If you’re worried that your affairs may be left in limbo if you get ill or have an accident, then you can use a Lasting Power of Attorney (LPA) to grant someone the power to look after your affairs.
Alternatively, if you feel that a close relative of yours is getting frail or there is a chance that they may become mentally incapable in the future, then you may think it’s wise that your relative gives you the authority to pay bills and sell assets on their behalf should they become unfit to do so.
Find out more about the different types of Power of Attorney available.
When you’re making a LPA (or a Continuing or Welfare Power of Attorney in Scotland), you need to choose who will look after you affairs in the future, if you’re not able to do so.
The person you select will be called an ‘Attorney’. But who do you choose to be an Attorney and can you choose more than one person?
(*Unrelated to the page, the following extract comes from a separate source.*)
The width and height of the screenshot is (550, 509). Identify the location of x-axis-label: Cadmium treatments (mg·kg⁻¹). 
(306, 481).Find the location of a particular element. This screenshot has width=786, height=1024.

How many Attorneys can I appoint?
You (called the ‘Donor’ in legal terms) can appoint one person to look after your affairs or you can choose more than one. Careful thought should be given when you’re choosing your Attorney, as they will be dealing closely with your personal affairs.
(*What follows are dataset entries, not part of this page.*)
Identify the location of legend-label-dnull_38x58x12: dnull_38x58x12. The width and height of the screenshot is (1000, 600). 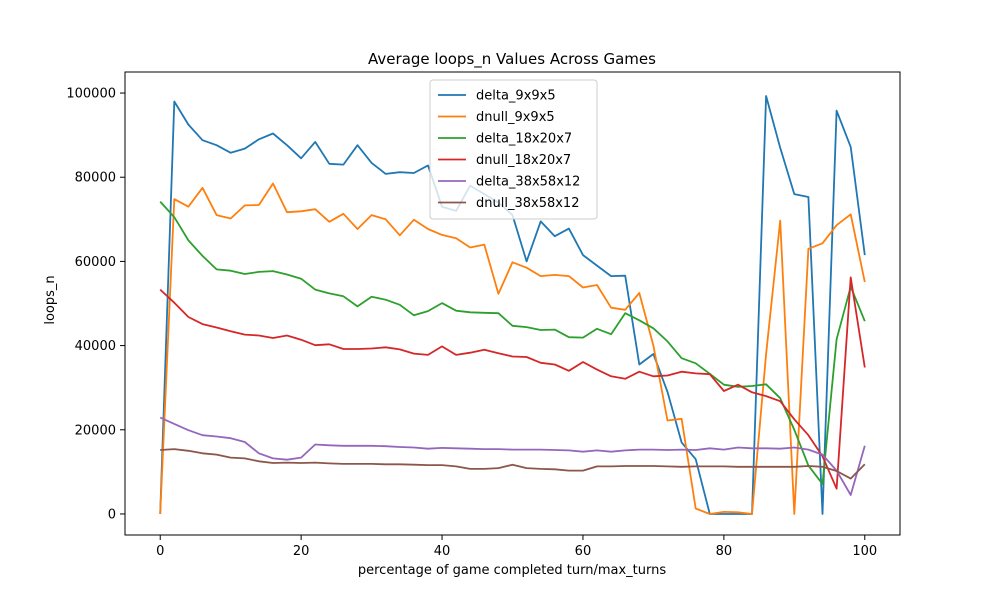
(528, 204). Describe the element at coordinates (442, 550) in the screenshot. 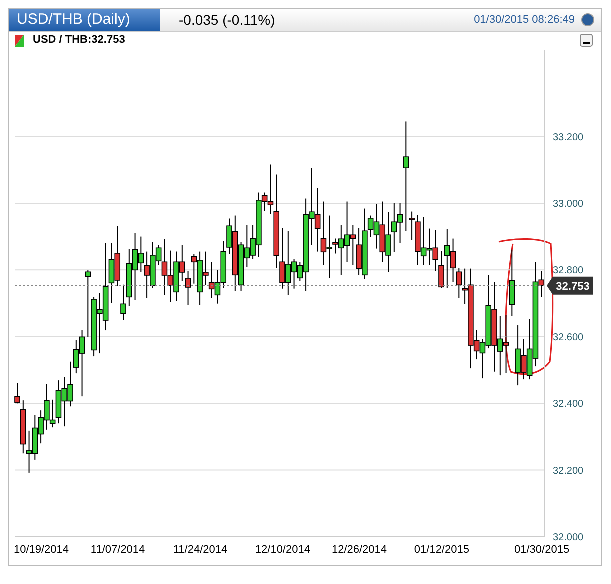

I see `x-tick-label: 01/12/2015` at that location.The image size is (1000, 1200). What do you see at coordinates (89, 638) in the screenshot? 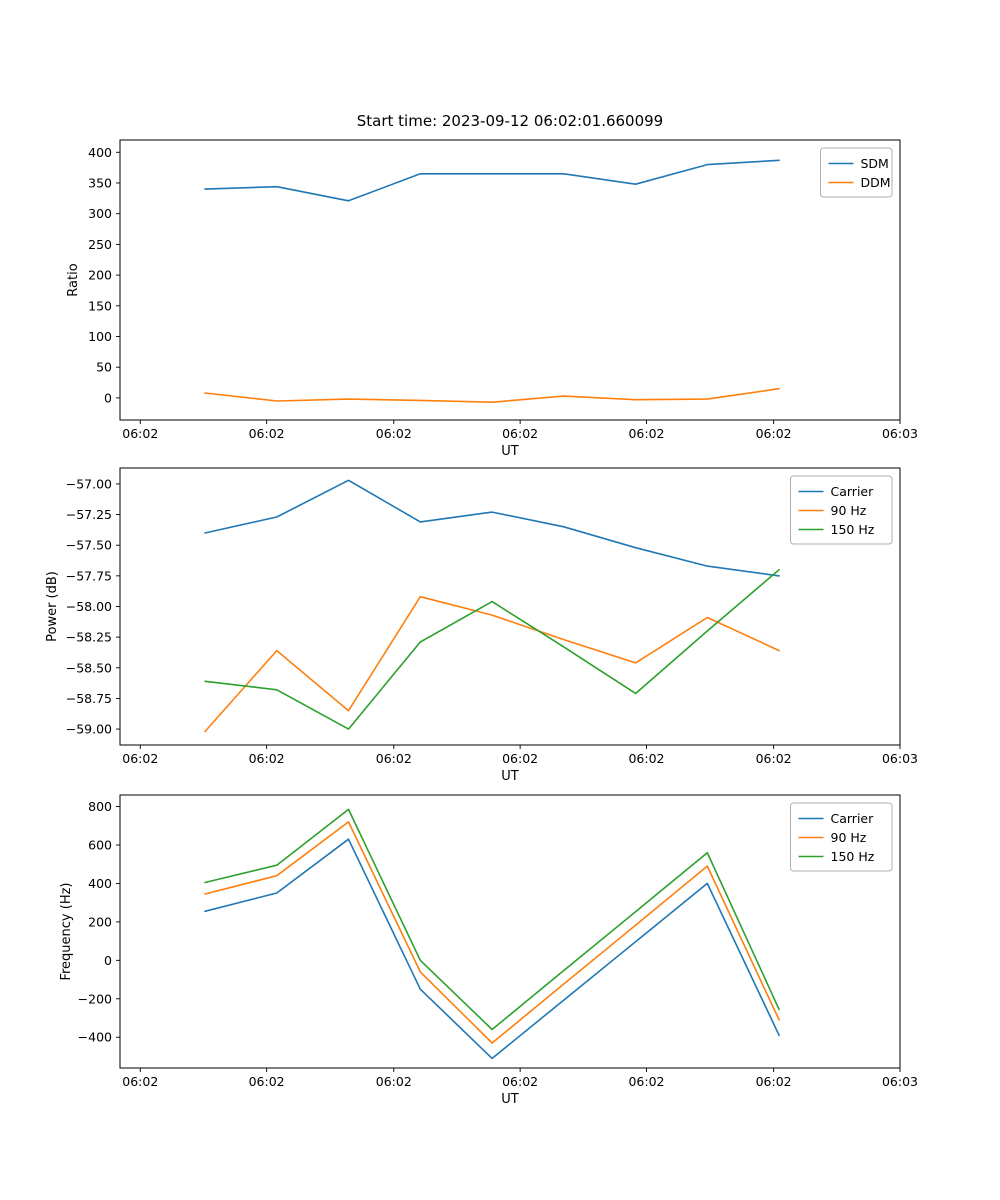
I see `y-tick-label: −58.25` at bounding box center [89, 638].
Also, do consider who would be a practical choice of Attorney. Someone living abroad, for example, wouldn’t be able to deal with your affairs that easily.
If you have more than one Attorney, you can require the Attorneys to act ‘jointly’, or ‘jointly and severally’, or jointly for some matters and jointly and severally for others.
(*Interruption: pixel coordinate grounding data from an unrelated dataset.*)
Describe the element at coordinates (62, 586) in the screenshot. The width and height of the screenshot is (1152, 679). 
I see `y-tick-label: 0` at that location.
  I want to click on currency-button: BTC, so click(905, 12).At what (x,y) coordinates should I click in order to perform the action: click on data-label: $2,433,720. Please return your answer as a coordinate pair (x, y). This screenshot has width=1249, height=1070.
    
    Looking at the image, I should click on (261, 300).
If you appoint your Attorneys to act jointly, it means that they must all make any decisions together.
If you appoint your Attorneys to act jointly and severally, this means that they can make their decisions together but may also make their decisions separate from one another and need not consult each other about those decisions.
If you appoint your Attorneys to act jointly in respect of some matters and jointly and severally for others, then for those matters that you said they must act jointly they must agree but for the others they can act together or separately.
Who can be my Attorney?
Many people appoint family members to be their Attorney(s). For example, you can appoint your spouse as your Attorney, together with your children, with an informal understanding that your children won’t act while your spouse is able to do so.
But, by law, your Attorney must be over 18.
Also, if you’re making a LPA Property and Financial Affairs (or a Continuing or Welfare Power of Attorney in Scotland), the Attorney cannot be an undischarged bankrupt or an interim bankrupt and if they are made bankrupt, they will cease to be an Attorney (if they are the only Attorney, the Power will be automatically revoked).
This bankruptcy restriction doesn’t apply when you’re making a LPA Health and Welfare.
Can I replace an Attorney?
You can appoint a person to replace your Attorney(s) and the replacement will occur if the following happens:
- The Attorney refuses to act by ‘disclaiming’ the appointment (i.e. they have told the Office of Public Guardian that they no longer wish to act as an Attorney).
- They die or are made bankrupt (bankruptcy is only applicable to a LPA Property and Financial Affairs and a Continuing or Welfare Power of Attorney in Scotland).
- They are your spouse (or civil partner) and you get divorced and there are no other Attorneys (or the Attorneys can only act jointly) and no replacement Attorney.
- The Attorney doesn’t have ‘capacity’ to exercise the Power. (The Attorney can only take control of a certain matter if you don’t have the capacity to make a decision).
You don’t have to appoint a replacement but if you don’t, then a LPA will end when the Attorney can no longer act or any of the above prevent them from doing so.